## Entries taken from a collection
=== Begin Enclosure ===
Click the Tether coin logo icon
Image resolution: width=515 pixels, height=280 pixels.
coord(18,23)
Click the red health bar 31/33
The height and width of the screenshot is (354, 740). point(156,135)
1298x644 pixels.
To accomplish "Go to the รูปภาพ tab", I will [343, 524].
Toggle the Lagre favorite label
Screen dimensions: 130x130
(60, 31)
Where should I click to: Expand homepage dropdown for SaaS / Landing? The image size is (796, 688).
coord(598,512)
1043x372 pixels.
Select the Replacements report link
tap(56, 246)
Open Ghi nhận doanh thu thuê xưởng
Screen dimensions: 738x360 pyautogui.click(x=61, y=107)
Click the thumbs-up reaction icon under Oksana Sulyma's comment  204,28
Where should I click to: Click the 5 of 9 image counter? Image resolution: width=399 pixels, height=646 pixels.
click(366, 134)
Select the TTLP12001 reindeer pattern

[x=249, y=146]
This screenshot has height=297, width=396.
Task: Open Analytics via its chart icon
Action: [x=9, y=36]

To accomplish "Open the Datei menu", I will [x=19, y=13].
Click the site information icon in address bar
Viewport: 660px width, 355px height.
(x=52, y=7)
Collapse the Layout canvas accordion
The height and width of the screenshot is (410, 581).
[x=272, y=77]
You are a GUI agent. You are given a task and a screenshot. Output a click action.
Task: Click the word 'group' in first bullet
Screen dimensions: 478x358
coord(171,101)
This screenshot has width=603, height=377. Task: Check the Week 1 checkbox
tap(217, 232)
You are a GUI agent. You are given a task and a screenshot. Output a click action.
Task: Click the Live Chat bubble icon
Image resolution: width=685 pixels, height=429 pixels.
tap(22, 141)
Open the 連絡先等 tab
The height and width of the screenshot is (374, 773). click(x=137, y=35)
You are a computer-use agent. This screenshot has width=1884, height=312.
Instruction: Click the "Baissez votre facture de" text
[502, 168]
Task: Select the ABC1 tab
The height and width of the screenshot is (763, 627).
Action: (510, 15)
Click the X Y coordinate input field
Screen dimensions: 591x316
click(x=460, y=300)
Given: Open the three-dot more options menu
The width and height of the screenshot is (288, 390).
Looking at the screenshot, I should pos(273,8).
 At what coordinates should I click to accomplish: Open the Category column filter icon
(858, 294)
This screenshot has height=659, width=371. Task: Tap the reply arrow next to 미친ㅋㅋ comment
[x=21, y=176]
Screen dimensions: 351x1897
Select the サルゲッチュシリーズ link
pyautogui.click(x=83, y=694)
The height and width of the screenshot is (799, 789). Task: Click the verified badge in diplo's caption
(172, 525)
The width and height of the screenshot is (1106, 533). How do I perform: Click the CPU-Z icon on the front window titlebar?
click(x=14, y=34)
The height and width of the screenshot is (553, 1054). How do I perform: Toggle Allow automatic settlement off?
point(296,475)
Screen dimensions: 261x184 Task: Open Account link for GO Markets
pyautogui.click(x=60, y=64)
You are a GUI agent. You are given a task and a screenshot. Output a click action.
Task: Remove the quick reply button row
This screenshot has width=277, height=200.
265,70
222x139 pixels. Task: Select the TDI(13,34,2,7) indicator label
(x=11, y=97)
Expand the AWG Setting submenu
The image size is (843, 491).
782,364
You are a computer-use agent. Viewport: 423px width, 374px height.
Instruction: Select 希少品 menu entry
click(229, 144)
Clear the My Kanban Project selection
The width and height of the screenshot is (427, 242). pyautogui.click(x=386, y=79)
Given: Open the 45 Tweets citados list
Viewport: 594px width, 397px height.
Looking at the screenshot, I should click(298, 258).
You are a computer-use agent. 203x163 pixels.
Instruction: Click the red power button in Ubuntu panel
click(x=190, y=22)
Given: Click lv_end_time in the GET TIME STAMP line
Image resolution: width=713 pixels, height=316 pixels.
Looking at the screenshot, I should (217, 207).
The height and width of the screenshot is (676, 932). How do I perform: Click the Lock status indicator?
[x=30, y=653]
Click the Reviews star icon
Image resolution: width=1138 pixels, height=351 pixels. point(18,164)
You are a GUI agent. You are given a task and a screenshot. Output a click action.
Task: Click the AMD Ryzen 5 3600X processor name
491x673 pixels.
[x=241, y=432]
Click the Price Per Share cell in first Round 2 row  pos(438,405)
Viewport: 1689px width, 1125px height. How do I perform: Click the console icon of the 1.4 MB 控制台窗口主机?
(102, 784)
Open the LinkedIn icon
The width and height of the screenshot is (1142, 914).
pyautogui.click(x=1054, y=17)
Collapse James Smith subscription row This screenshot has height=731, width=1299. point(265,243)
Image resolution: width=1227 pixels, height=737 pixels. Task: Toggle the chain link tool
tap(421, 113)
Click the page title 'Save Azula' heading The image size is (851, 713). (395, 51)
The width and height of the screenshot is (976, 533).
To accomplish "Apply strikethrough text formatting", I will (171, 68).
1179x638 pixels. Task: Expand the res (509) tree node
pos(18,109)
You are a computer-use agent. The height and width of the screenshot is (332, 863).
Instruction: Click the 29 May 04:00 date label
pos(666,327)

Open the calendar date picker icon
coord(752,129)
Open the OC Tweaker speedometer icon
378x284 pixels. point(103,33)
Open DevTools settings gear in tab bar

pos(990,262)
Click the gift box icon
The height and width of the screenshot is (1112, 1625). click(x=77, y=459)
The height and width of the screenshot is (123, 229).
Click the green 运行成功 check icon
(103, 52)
=== End Enclosure ===
## Problem details
Restate each record above word for word.

## Written solution
Click the Tether coin logo icon
Image resolution: width=515 pixels, height=280 pixels.
coord(18,23)
Click the red health bar 31/33
The height and width of the screenshot is (354, 740). point(156,135)
1298x644 pixels.
To accomplish "Go to the รูปภาพ tab", I will [343, 524].
Toggle the Lagre favorite label
Screen dimensions: 130x130
(60, 31)
Where should I click to: Expand homepage dropdown for SaaS / Landing? The image size is (796, 688).
coord(598,512)
1043x372 pixels.
Select the Replacements report link
tap(56, 246)
Open Ghi nhận doanh thu thuê xưởng
Screen dimensions: 738x360 pyautogui.click(x=61, y=107)
Click the thumbs-up reaction icon under Oksana Sulyma's comment  204,28
Where should I click to: Click the 5 of 9 image counter? Image resolution: width=399 pixels, height=646 pixels.
click(366, 134)
Select the TTLP12001 reindeer pattern

[x=249, y=146]
This screenshot has height=297, width=396.
Task: Open Analytics via its chart icon
Action: [x=9, y=36]

To accomplish "Open the Datei menu", I will [x=19, y=13].
Click the site information icon in address bar
Viewport: 660px width, 355px height.
(x=52, y=7)
Collapse the Layout canvas accordion
The height and width of the screenshot is (410, 581).
[x=272, y=77]
You are a GUI agent. You are given a task and a screenshot. Output a click action.
Task: Click the word 'group' in first bullet
Screen dimensions: 478x358
coord(171,101)
This screenshot has width=603, height=377. Task: Check the Week 1 checkbox
tap(217, 232)
You are a GUI agent. You are given a task and a screenshot. Output a click action.
Task: Click the Live Chat bubble icon
Image resolution: width=685 pixels, height=429 pixels.
tap(22, 141)
Open the 連絡先等 tab
The height and width of the screenshot is (374, 773). click(x=137, y=35)
You are a computer-use agent. This screenshot has width=1884, height=312.
Instruction: Click the "Baissez votre facture de" text
[502, 168]
Task: Select the ABC1 tab
The height and width of the screenshot is (763, 627).
Action: (510, 15)
Click the X Y coordinate input field
Screen dimensions: 591x316
click(x=460, y=300)
Given: Open the three-dot more options menu
The width and height of the screenshot is (288, 390).
Looking at the screenshot, I should pos(273,8).
 At what coordinates should I click to accomplish: Open the Category column filter icon
(858, 294)
This screenshot has height=659, width=371. Task: Tap the reply arrow next to 미친ㅋㅋ comment
[x=21, y=176]
Screen dimensions: 351x1897
Select the サルゲッチュシリーズ link
pyautogui.click(x=83, y=694)
The height and width of the screenshot is (799, 789). Task: Click the verified badge in diplo's caption
(172, 525)
The width and height of the screenshot is (1106, 533). How do I perform: Click the CPU-Z icon on the front window titlebar?
click(x=14, y=34)
The height and width of the screenshot is (553, 1054). How do I perform: Toggle Allow automatic settlement off?
point(296,475)
Screen dimensions: 261x184 Task: Open Account link for GO Markets
pyautogui.click(x=60, y=64)
You are a GUI agent. You are given a task and a screenshot. Output a click action.
Task: Remove the quick reply button row
This screenshot has width=277, height=200.
265,70
222x139 pixels. Task: Select the TDI(13,34,2,7) indicator label
(x=11, y=97)
Expand the AWG Setting submenu
The image size is (843, 491).
782,364
You are a computer-use agent. Viewport: 423px width, 374px height.
Instruction: Select 希少品 menu entry
click(229, 144)
Clear the My Kanban Project selection
The width and height of the screenshot is (427, 242). pyautogui.click(x=386, y=79)
Given: Open the 45 Tweets citados list
Viewport: 594px width, 397px height.
Looking at the screenshot, I should click(298, 258).
You are a computer-use agent. 203x163 pixels.
Instruction: Click the red power button in Ubuntu panel
click(x=190, y=22)
Given: Click lv_end_time in the GET TIME STAMP line
Image resolution: width=713 pixels, height=316 pixels.
Looking at the screenshot, I should (217, 207).
The height and width of the screenshot is (676, 932). How do I perform: Click the Lock status indicator?
[x=30, y=653]
Click the Reviews star icon
Image resolution: width=1138 pixels, height=351 pixels. point(18,164)
You are a GUI agent. You are given a task and a screenshot. Output a click action.
Task: Click the AMD Ryzen 5 3600X processor name
491x673 pixels.
[x=241, y=432]
Click the Price Per Share cell in first Round 2 row  pos(438,405)
Viewport: 1689px width, 1125px height. How do I perform: Click the console icon of the 1.4 MB 控制台窗口主机?
(102, 784)
Open the LinkedIn icon
The width and height of the screenshot is (1142, 914).
pyautogui.click(x=1054, y=17)
Collapse James Smith subscription row This screenshot has height=731, width=1299. point(265,243)
Image resolution: width=1227 pixels, height=737 pixels. Task: Toggle the chain link tool
tap(421, 113)
Click the page title 'Save Azula' heading The image size is (851, 713). (395, 51)
The width and height of the screenshot is (976, 533).
To accomplish "Apply strikethrough text formatting", I will (171, 68).
1179x638 pixels. Task: Expand the res (509) tree node
pos(18,109)
You are a computer-use agent. The height and width of the screenshot is (332, 863).
Instruction: Click the 29 May 04:00 date label
pos(666,327)

Open the calendar date picker icon
coord(752,129)
Open the OC Tweaker speedometer icon
378x284 pixels. point(103,33)
Open DevTools settings gear in tab bar

pos(990,262)
Click the gift box icon
The height and width of the screenshot is (1112, 1625). click(x=77, y=459)
The height and width of the screenshot is (123, 229).
Click the green 运行成功 check icon
(103, 52)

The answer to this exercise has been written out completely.